I swear, as soon as Labor Day was over, it was a veritable pumpkinpalooza all over. The jokes and memes started abounding on Facebook and via e-mail (“Prepare for pumpkin everything!”), and you couldn’t look at a food-related website without being smacked in the face with some kind of pumpkin recipe.
And don’t get me started on Starbucks’ pumpkin spice lattes.
I, as a food blogger, refused to succumb. Early autumn is the the time to celebrate apples, pears and all the other ugly, misshapen fruits and root vegetables that I harvest from my farmette. I spent the whole month of September celebrating pears and apples and butternut squash (oh my).
But, once the calendar pages turned to October, I too was ready to give pumpkin its due. Here are some of the more interesting ways that I enjoyed the pumpkin harvest this fall:
- Bourbon Apple Pumpkin Butter: Slow-cooked in a crockpot, this butter is equally enjoyable slathered on toast, mixed into oatmeal or served next to a pork roast.
- Slow Cooker Pumpkin Bread: Yes, you really can bake bread in your crockpot! It’s moist and delicious.
- Red Pepper Pumpkin Soup: Nothing is more warming on a cool fall day that a nice bowl of soup — and it’s even better loaded with veggies.
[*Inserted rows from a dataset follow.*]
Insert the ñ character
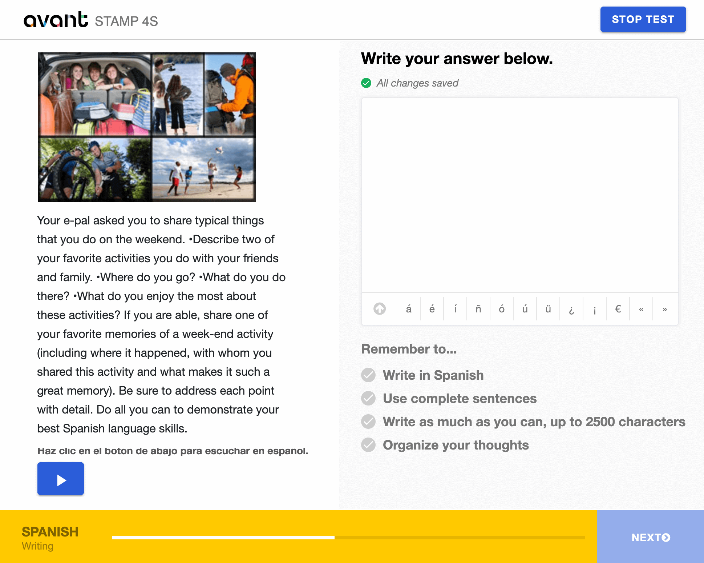The image size is (704, 563). point(478,309)
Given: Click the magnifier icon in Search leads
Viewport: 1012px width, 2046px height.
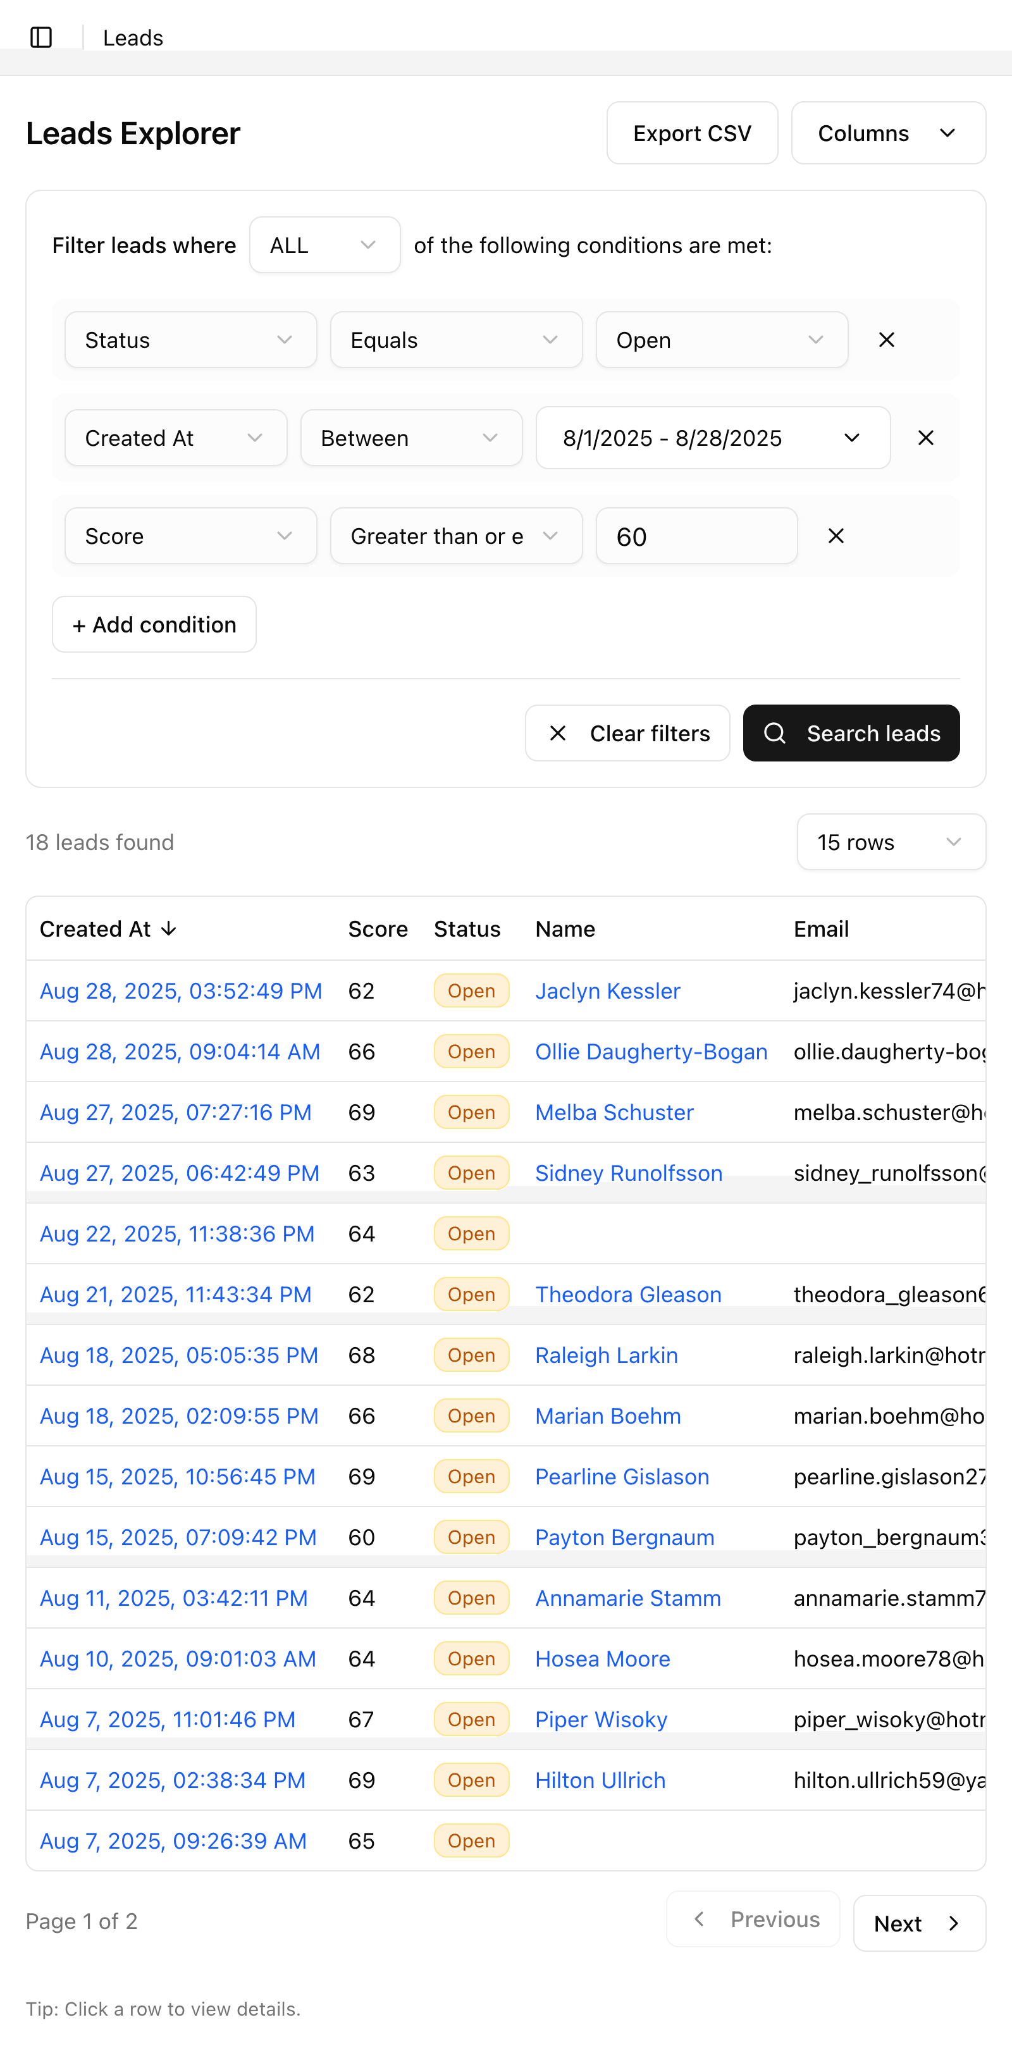Looking at the screenshot, I should 774,733.
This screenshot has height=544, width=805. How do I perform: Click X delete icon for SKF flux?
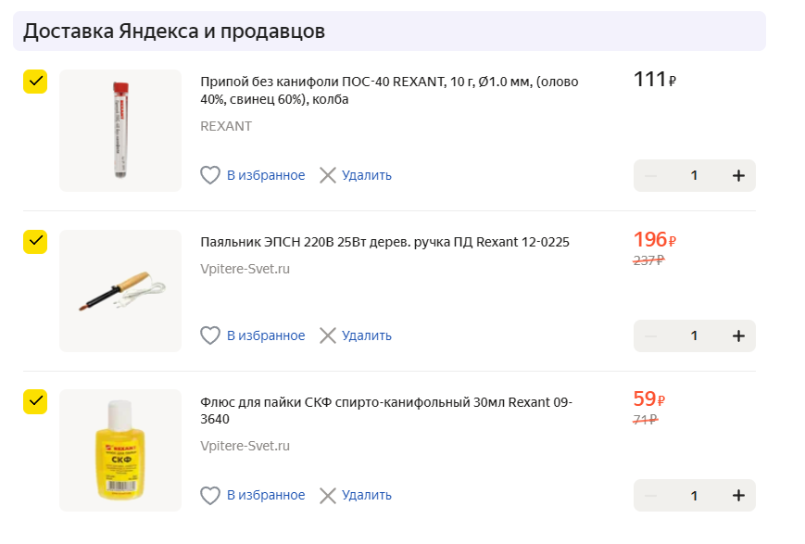pyautogui.click(x=328, y=496)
- Maple Pumpkin Mini Muffins: A sweet treat that can serve double duty as a quick, easy breakfast and a lunchbox snack.
Did I miss any of your favorites? Please just let me know: I’ll need to find new, exciting ways of cooking up pumpkin again come October of next year. Right now, I think I need one of those lattes before it’s time to start Christmas shopping.